Mental stress is considered as an essential element that affects decision making. Apart from mental stress, cognitive workload, mental effort, attention, and cognitive engagement are also involved in the decision-making process. Ambiguities of these concepts lead to confusion in their applications.
One objective of this thesis is to explore the relationship between mental stress and stress-related concepts. By investigating the mechanisms for decision-making, the difference and correlation of mental stress and other concepts are disclosed.
Heart rate variability (HRV) is a common method to measure mental stress. By investigating the correlation between HRV and mental stress, it can be confirmed that HRV does respond to mental stress changes instead of other concepts. HRV features are used to assess whether there is a relationship between baseline HRV and mental stress. However, the extracted features usually contain a large amount of redundancy, which adds computational complexity to mental stress quantification while not contributing to quantification accuracy. Recently, researchers have resorted to the random forest as a tool for HRV feature selection.

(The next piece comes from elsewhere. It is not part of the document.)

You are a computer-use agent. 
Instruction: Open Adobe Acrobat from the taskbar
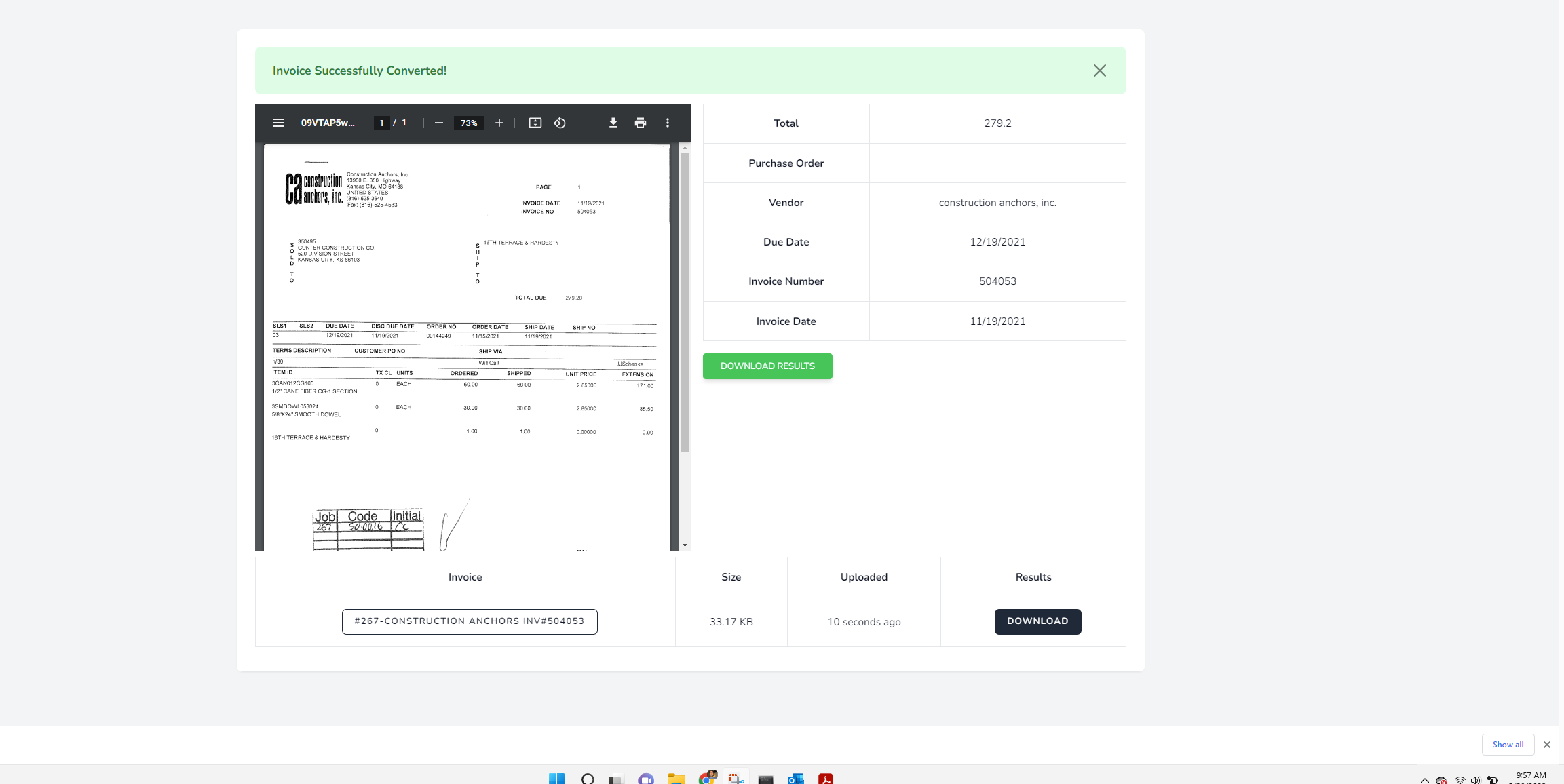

Another objective of this thesis is to select significant HRV features to quantify the mental stresses using the random forest method.
In this thesis, an open-source data set, called the SWELL-KW data set, is used for mental stress measurement, where three labels are assigned according to different mental stress conditions, i.e., neutral, time pressure, and interruption. A set of HRV features are proposed based on time domain and frequency domain analysis for mental stress measurement. Statistical analysis is performed to select the essential features that reflect mental stress.
The random forest algorithm of feature selection is then studied, and the accuracy in measuring mental stress is validated by comparing the extracted features of the training set and the testing set. In order to evaluate the random forest algorithm's performance, the comparisons with other related algorithms, including support vector machine (SVM), decision tree, gradient boosting decision tree (GBDT), k-nearest neighbor algorithm (KNN), and deep neural networks (DNN), are also conducted in terms of accuracy and time cost.
The optimal HRV feature subset is proposed for mental stress quantification, including median RR, mean RR, median REL RR, HR, pNN25, SDRR RMSSD, SDRR RMSSD REL RR, TP, SD2, and SDRR. It is shown that this subset of features gives a high feature importance score and thus has a significant effect on mental stress quantification.
Performing random forest analysis with a sufficient amount of labeled data shows that the optimal HRV feature subset yields high mental stress quantification accuracy by using random forest. Moreover, random forest always makes the best overall performance in feature selection compared with other algorithms in terms of accuracy and time cost. It also infers the potential relation between physiological responses and mental activities.